Protocol for a cluster-randomised non-inferiority trial of one versus two doses of ivermectin for the control of scabies using a mass drug administration strategy (the RISE study).

30 Aug 2020
Lake SJ, Phelan SL, Engelman D, Sokana O, Nasi T, Boara D, Gorae C, Schuster T, Grobler AC, Osti MH, Andrews R, Marks M, Whitfeld MJ, Romani L, Kaldor J, Steer A

INTRODUCTION

Scabies is a significant contributor to global morbidity, affecting approximately 200 million people at any time. Scabies is endemic in many resource-limited tropical settings. Bacterial skin infection (impetigo) frequently complicates scabies infestation in these settings.
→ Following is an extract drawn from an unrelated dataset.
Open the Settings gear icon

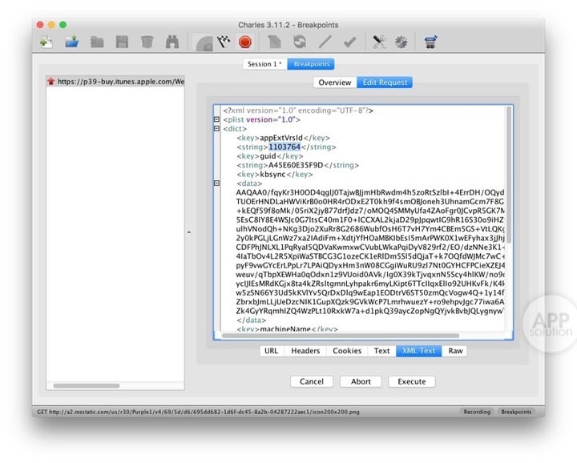click(401, 42)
Community-wide ivermectin-based mass drug administration (MDA) is an effective control strategy for scabies in island settings, with a single round of MDA reducing population prevalence by around 90%. However, current two-dose regimens present a number of barriers to programmatic MDA implementation. We designed the Regimens of Ivermectin for Scabies Elimination (RISE) trial to investigate whether one-dose MDA may be as effective as two-dose MDA in controlling scabies in high-prevalence settings.

METHODS AND ANALYSIS

RISE is a cluster-randomised non-inferiority trial. The study will be conducted in 20 isolated villages in Western Province of Solomon Islands where population prevalence of scabies is approximately 20%. Villages will be randomly allocated to receive either one dose or two doses of ivermectin-based MDA in a 1:1 ratio. The primary objective of the study is to determine if ivermectin-based MDA with one dose is as effective as MDA with two doses in reducing the prevalence of scabies after 12 months. Secondary objectives include the effect of ivermectin-based MDA on impetigo prevalence after 12 and 24 months, the prevalence of scabies at 24 months after the intervention, the impact on presentation to health facilities with scabies and impetigo, and the safety of one-dose and two-dose MDA.

ETHICS AND DISSEMINATION

This trial has been approved by the ethics review committees of the Solomon Islands and the Royal Children's Hospital, Australia. Results will be disseminated in peer-reviewed publications and in meetings with the Solomon Islands Ministry of Health and Medical Services and participating communities.

TRIAL REGISTRATION DETAILS

Australian New Zealand Clinical Trials Registry: ACTRN12618001086257. Date registered: 28 June 2018.